I have little doubt that Koji Sato, the next CEO of Toyota Motor Corp., will move the automaker in a different direction — or at the very least, at a slightly different pace — than his predecessor, Akio Toyoda, when it comes to battery electric vehicles.

The question is: Should he? The investor community and EV promoters (whom some call EVangelists, which is a fabulously rich descriptor) certainly believe so. I’m not so sure, however — let me tell you why.

During a conversation onstage at the J.D. Power Auto Summit at the NADA Show in Dallas last month, Toyota sales head Jack Hollis leaned forward, cupped his outstretched hands together as though he were capturing rainwater and explained his company’s somewhat controversial EV strategy in a different way.

“Imagine,” the former professional baseball player said softly, that his hands contained enough lithium to build one battery for one BEV. With this amount of the mineral, “I can build one $68,000 EV. Or I can take this amount and build batteries for seven $48,000 plug-in hybrids,” he said, keeping his hands still. “Or I can take this amount and build batteries for 109 $30,000 Priuses with almost identical reductions in emissions.”

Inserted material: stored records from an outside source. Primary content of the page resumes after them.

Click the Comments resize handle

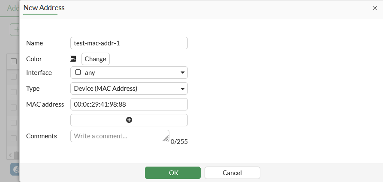166,138

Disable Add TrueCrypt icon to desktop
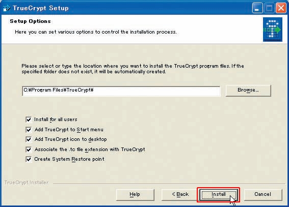tap(29, 139)
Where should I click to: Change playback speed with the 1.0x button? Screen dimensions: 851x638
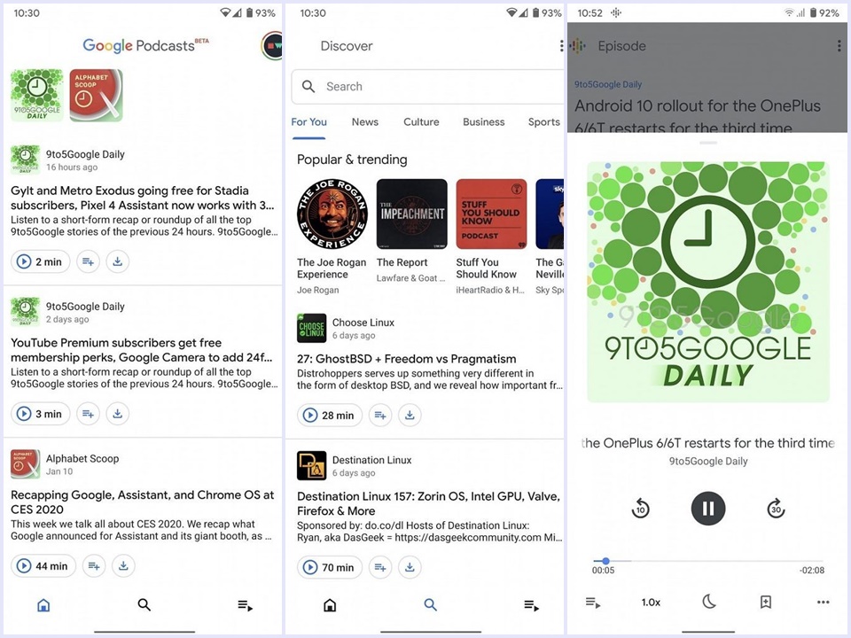coord(651,602)
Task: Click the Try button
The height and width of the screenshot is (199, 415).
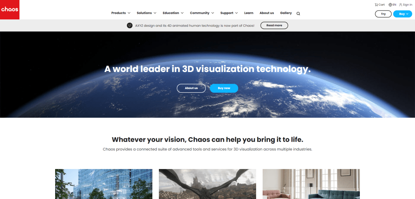Action: [383, 14]
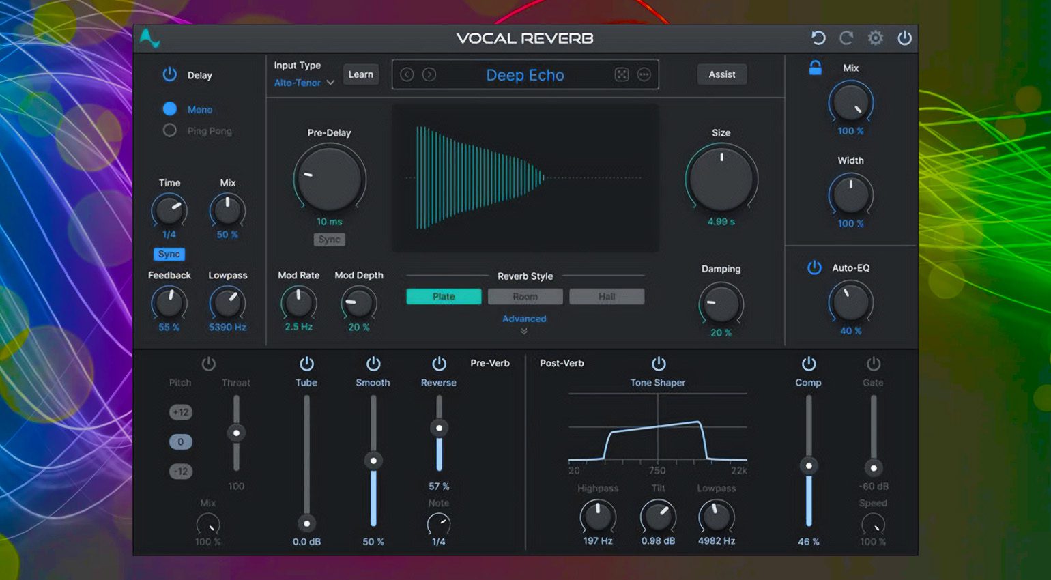Select the Room reverb style

point(525,297)
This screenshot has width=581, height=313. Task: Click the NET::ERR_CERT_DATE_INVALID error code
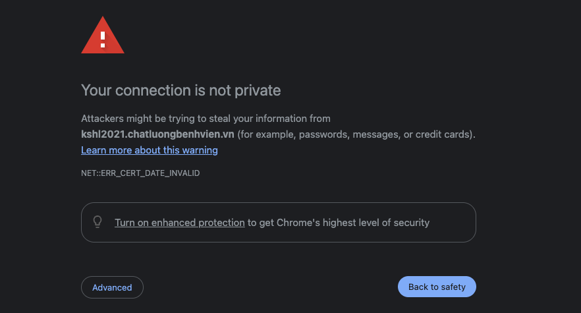click(140, 173)
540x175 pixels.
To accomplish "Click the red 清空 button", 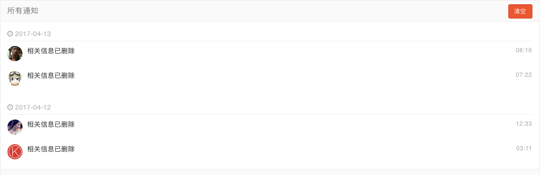I will 520,11.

“Which should I do?” Hollis asked the rapt audience rhetorically. “If the goal is only about making electric vehicles, I make the one BEV. But if the overall goal is to reduce carbon emissions, then the best use of this mineral is to make the hybrids, because that lets more people participate and drives down emissions quicker.”

Watching this in real time, and talking to Hollis later, it occurred to me that the longtime Toyota executive had hit on something uncomfortable that typically gets ignored in the industry’s ongoing discussions about EVs, especially as it relates to investors.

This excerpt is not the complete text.